Segment Open

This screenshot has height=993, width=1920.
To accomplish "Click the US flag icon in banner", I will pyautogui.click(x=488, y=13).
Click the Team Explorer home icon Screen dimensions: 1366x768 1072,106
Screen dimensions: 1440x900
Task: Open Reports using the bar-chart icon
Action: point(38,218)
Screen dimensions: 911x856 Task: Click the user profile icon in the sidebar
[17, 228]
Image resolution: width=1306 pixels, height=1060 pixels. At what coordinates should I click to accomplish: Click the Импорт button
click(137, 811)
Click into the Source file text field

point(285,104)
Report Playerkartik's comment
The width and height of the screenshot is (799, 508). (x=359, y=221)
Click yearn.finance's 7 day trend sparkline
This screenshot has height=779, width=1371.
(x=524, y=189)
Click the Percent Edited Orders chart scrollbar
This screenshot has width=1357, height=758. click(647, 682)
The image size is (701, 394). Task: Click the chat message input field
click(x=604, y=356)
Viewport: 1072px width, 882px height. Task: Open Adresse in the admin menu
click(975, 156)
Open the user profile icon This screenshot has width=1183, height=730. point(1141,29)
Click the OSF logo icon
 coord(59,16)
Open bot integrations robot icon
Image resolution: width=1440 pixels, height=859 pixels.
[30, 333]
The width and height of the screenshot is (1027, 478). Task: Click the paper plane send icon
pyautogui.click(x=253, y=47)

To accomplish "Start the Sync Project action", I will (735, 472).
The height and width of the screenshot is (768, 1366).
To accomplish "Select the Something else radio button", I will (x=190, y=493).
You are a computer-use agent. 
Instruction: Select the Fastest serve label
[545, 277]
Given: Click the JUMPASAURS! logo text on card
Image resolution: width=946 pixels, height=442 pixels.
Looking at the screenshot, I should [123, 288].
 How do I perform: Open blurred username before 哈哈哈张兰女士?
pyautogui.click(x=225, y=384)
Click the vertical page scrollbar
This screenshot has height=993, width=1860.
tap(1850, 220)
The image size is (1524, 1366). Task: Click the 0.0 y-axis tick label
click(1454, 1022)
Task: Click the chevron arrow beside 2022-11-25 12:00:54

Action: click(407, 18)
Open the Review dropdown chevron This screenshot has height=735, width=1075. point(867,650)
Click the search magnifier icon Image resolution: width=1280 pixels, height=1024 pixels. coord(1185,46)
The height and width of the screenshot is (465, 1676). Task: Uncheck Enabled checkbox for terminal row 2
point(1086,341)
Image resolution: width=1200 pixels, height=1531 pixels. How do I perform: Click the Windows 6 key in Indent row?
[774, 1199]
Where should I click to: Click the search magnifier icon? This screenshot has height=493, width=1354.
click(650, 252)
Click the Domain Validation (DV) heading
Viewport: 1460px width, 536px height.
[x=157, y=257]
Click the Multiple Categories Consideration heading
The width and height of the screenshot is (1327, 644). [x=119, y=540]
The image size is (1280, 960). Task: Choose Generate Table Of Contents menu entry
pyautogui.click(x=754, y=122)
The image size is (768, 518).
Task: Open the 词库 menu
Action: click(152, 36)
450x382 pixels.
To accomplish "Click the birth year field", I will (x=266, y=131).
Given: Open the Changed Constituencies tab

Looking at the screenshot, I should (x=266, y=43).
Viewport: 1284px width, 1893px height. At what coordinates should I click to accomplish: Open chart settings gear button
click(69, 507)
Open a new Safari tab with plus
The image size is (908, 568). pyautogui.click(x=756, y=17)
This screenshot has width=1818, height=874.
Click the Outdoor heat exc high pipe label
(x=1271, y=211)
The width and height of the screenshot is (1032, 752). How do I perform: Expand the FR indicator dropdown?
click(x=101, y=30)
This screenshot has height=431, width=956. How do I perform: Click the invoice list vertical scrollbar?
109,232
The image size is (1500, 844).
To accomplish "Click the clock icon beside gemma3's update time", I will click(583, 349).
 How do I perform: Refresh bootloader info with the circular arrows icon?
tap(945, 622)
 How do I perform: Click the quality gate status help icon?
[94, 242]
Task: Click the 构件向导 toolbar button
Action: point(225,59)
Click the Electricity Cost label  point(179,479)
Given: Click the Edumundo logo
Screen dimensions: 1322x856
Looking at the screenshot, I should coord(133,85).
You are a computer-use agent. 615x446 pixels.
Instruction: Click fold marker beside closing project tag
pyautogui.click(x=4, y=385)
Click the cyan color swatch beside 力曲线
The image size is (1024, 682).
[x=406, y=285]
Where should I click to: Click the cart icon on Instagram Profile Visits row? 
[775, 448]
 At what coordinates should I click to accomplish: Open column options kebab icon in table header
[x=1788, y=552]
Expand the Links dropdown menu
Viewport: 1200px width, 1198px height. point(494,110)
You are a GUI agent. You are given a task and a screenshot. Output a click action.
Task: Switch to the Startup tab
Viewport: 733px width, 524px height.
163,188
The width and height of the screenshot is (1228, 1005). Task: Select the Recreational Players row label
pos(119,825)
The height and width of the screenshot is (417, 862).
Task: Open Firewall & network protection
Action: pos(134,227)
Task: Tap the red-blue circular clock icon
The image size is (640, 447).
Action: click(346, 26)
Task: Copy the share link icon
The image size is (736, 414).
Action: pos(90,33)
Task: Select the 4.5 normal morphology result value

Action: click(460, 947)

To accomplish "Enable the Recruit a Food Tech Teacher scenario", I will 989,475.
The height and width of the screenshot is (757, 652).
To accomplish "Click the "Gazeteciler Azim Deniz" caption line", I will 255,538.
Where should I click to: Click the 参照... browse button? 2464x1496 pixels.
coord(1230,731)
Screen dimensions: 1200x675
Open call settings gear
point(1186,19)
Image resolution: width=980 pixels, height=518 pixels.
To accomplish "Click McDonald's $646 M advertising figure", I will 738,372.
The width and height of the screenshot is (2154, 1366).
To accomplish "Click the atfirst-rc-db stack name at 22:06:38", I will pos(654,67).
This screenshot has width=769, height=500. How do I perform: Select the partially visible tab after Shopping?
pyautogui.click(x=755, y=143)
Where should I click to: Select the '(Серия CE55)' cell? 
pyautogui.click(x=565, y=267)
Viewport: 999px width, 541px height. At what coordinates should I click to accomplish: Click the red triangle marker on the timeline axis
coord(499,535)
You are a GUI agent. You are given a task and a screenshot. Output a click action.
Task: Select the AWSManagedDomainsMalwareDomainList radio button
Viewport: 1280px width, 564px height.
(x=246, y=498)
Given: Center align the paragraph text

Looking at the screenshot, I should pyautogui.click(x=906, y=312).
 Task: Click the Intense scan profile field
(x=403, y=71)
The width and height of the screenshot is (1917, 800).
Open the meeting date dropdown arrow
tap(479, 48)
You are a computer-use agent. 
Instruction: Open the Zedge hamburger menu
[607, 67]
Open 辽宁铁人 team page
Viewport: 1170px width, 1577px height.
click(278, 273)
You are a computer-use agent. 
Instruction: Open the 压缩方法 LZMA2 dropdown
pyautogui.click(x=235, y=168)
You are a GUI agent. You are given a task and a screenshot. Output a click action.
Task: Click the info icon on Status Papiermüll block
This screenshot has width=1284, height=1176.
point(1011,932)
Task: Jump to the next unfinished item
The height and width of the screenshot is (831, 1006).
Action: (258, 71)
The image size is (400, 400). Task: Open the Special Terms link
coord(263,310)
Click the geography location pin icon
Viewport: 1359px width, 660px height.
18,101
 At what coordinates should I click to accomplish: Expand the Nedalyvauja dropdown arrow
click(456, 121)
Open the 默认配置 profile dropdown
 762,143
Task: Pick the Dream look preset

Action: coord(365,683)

Segment Closed

_GOAL OF THE EXERCISE_
What you give back should be exactly the lines of the data above from the line with "Screen dimensions: 1200x675" through the line with "The width and height of the screenshot is (2154, 1366).", both of those included, and nothing more.

_EXERCISE SOLUTION_
Screen dimensions: 1200x675
Open call settings gear
point(1186,19)
Image resolution: width=980 pixels, height=518 pixels.
To accomplish "Click McDonald's $646 M advertising figure", I will 738,372.
The width and height of the screenshot is (2154, 1366).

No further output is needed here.